1. Picking up trash.

2. Donating to the poor and/or to strangers.

3. Helping others.

4. Volunteering in ways that help the community.

5. Homemaking.

During homemaking, it is common for example to make food for others. This is a good work. There are often many opportunities around the home to do something that will benefit others within the family or visitors.

There are many jobs that involve doing some kind of work that may appear as a good work. For example, if your job is working at a restaurant making food or cleaning tables, this may appear to be similar to a good work, as it involves some of the same activities as homemaking. However, this is simply work, rather than a good work, since you would typically get compensated for the work. This is the important distinction between many types of works and good works. Good works are performed without any expectation of compensation in return, while ordinary works may involve doing what would be considered a good work, but with compensation.

Therefore, it is important to look for opportunities to perform good works and to integrate them into your daily life whenever possible. Otherwise, it can become altogether too easy to simply live a life doing many works, without doing many good works.

It is recommended to avoid not so good works whenever possible. Not so good works can quickly incur a substantial cosmic “debt” that may be hard to repay or may take an entire lifetime of good works to repay.
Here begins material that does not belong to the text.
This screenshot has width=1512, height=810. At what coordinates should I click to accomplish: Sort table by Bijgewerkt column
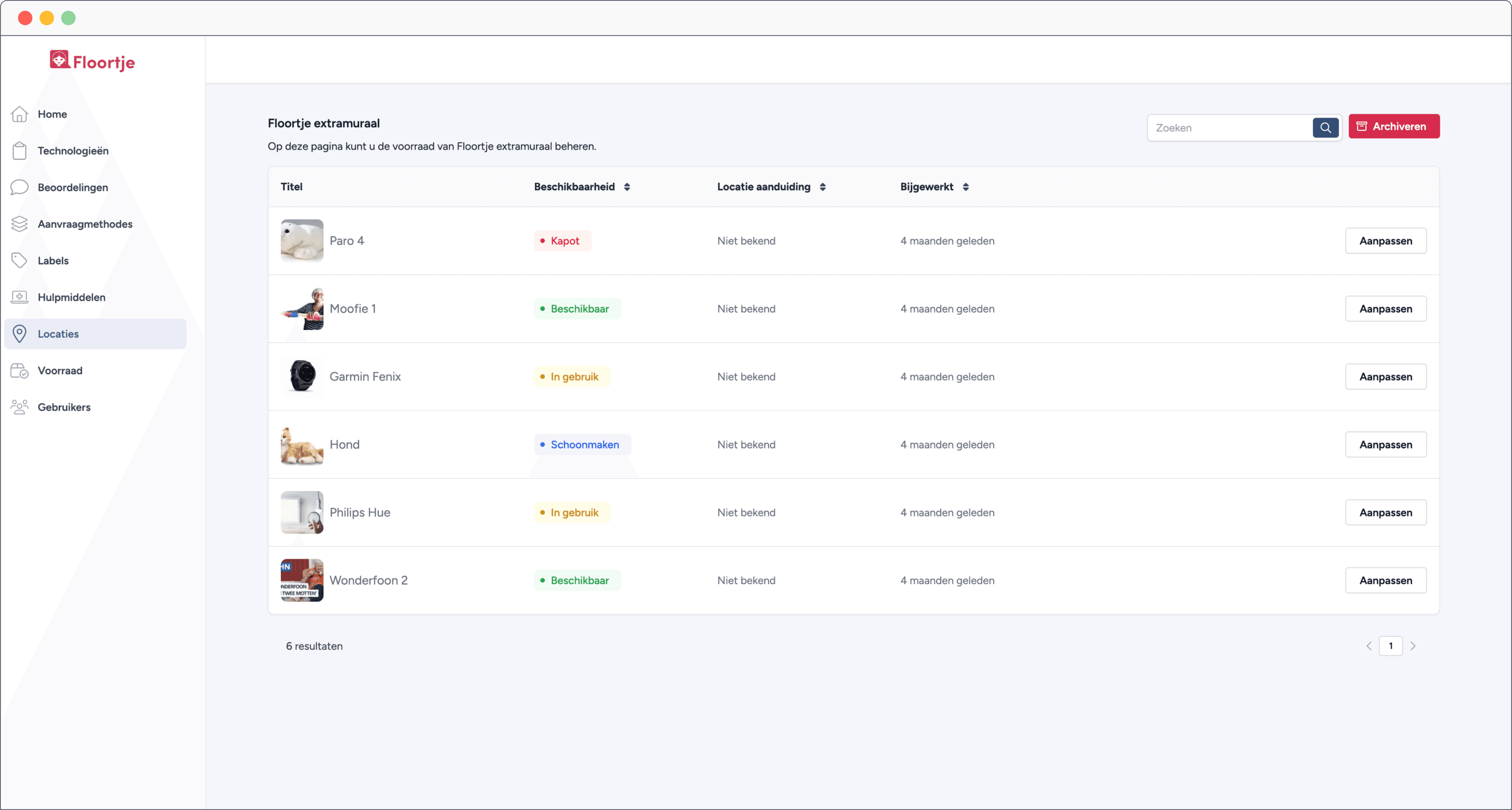965,187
Some common examples of not so good works can include:

1. Taking credit for something that you didn’t personally do.

2. Failing to give credit to others where credit was due.

3. Cheating.

4. Borrowing money and not paying it back.

5. Taking advantage of others, especially those weaker than oneself.

When making bargains or negotiating deals with others, it is important not to drive the hardest bargain or try to get the best possible deal for yourself. If you do, you can easily end up unintentionally taking advantage of others, especially when the person you are bargaining with is somehow not as good at bargaining as you are.

Basically, try to live your life in a way that avoids selfish things, while at the same time, try to live constantly on the lookout for ways that you can benefit the community or others beyond yourself. If you adhere to this simple principle, it is easy to get into heaven, as one would then only need to have sufficient faith in God and the afterlife.